According to a recent PR Week column the toughest jobs in PR are in privatised utilities and local government. That was, of course, before Stephan Shakespeare appeared on our television screens to defend the lies told by Lord Archer, the now ex-Tory mayoral candidate, in concocting a false alibi around the 1987 Daily Star libel case he won.

According to a recent PR Week column the toughest jobs in PR are in

privatised utilities and local government. That was, of course, before

Stephan Shakespeare appeared on our television screens to defend the

lies told by Lord Archer, the now ex-Tory mayoral candidate, in

concocting a false alibi around the 1987 Daily Star libel case he

won.



The jury is still out on whether the German-born, boarding

school-educated Shakespeare made a decent fist of it. Lord Archer told

PR Week: ’As I am no longer to be mayor, London has lost a superb chief

of staff.’



Conor Ryan, press spokesman for Frank Dobson, the man backed by the

Labour leadership to win the party’s London mayor nomination, says

Shakespeare had no choice but to ’brazen it out’.



Charles Lewington, erstwhile Tory communications director, now running

PR consultancy Media Strategy, thinks Shakespeare was dealt a bad hand,

but he played it well. ’In a world where there appears to be little

loyalty, people have great admiration for those who stick with their

friends,’ Lewington says.



The first indication of the close bond between Archer and Shakespeare

comes from the Andy Warhol originals which dominate the lounge of

Shakespeare’s Barbican flat. Archer is a renowned art collector, and

owns the Peter Gwyther Gallery in Mayfair, of which Shakespeare is

director. They first met as Shakespeare stood for the Tories in

Colchester in the 1997 general election. Considered unlikely to win,

Shakespeare asked the populist Archer to come and help. This Archer did,

and Shakespeare came second on a smaller swing to Labour than the

national average.



Shakespeare, 42, spent most of his working life in education before

stumbling into public affairs. He taught English after graduating from

Oxford in 1979, eventually becoming headmaster of a Los Angeles

secondary school.



Returning to the UK to start a family, he began work in a Lambeth

comprehensive in 1988. The local education authority was boycotting

early years testing at the time and Shakespeare, outraged at the impact

this would have on the children of a poor London borough, started

writing to the Daily Telegraph to complain. He contributed regularly to

both the Telegraph and the Daily Mail during John Major’s premiership,

slowly losing his academic’s cool and becoming more agitated, until in

the run-up to the 1997 poll, he quit teaching for full-time

campaigns.



Archer and Shakespeare’s second political connection came during Peter

Lilley’s campaign for the Tory leadership after the 1997 rout. Working

together for several weeks, and with Archer already thinking ahead to

the mayoralty race, he made Shakespeare his special adviser. One of

Shakespeare’s first plans was to try and stop Archer unilaterally

briefing the papers when it suited him.



Shakespeare’s media work is highly-rated by ex-colleagues. Nadhim

Zahawi, until two weeks ago operations head for the mayoral bid, says as

well as Shakespeare’s down-to-earth manner, his greatest skill is

’knowing exactly what journalists think is a story’.

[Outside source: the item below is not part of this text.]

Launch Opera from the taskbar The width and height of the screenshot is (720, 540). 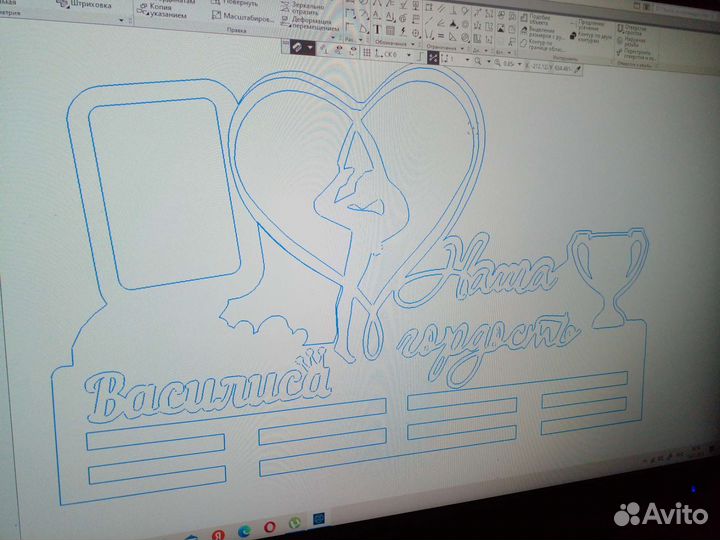point(271,527)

Journalists obviously thought Archer admitting to the false alibi and

asking a friend to lie about it in court, was ’a story’. He is reticent

on the PR plan adopted when the News of the World broke the story of

Archer’s lies last month. ’Jeffrey was devastated and in no state to

discuss strategies,’ he says disingenuously.

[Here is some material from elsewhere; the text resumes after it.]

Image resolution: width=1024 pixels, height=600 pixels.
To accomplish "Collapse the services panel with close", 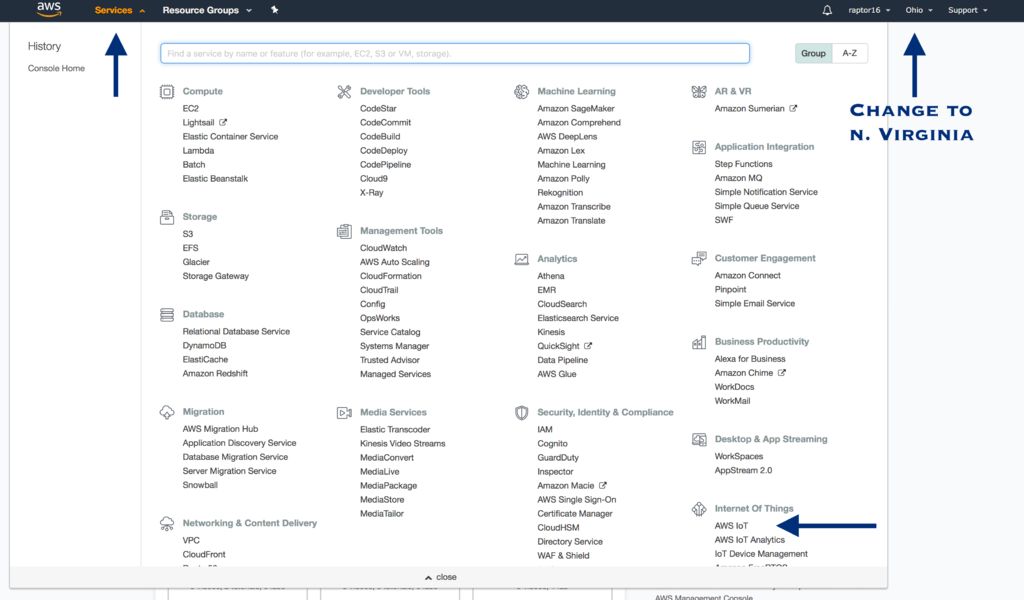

The plan seemed to involve hiding Archer away and using Shakespeare to

generate public support by projecting shame, contrition and sadness in

equal measure. The alternative, he explains, would have been to line up

a list of the great and good names who privately expressed support to

Archer soon after his fall. ’That would have embarrassed them, and it

would not have been fair to use them like that,’ he says.



It may be Shakespeare is tainted with sleaze-by-association, and it is a

safe bet he will be seen as tarnished for the foreseeable future. But

Anthony Gordon-Lennox, a former television producer who ran William

Hague’s successful Tory leadership campaign before working as a

consultant on Archer’s mayoral attempt, is sure he will eventually

benefit from his recent display. ’He has proved he is loyal, he can

write and has an instinctive grasp of the media. He is the ideal PR

person,’ he says.



Shakespeare is uncertain what the future will bring. He rules out

standing for election again. He rules out a return to teaching, having

apparently grown beyond a simple concern for education policy. He has

pointedly not ruled out more media work, but remains tight-lipped on

offers he may have had or plans he may be hatching. For now, the man is

staying by his master’s side.





HIGHLIGHTS



1988: Principal of Landmark School, Los Angeles



1997: Tory general election candidate for Colchester



1997: Special adviser to Lord Archer.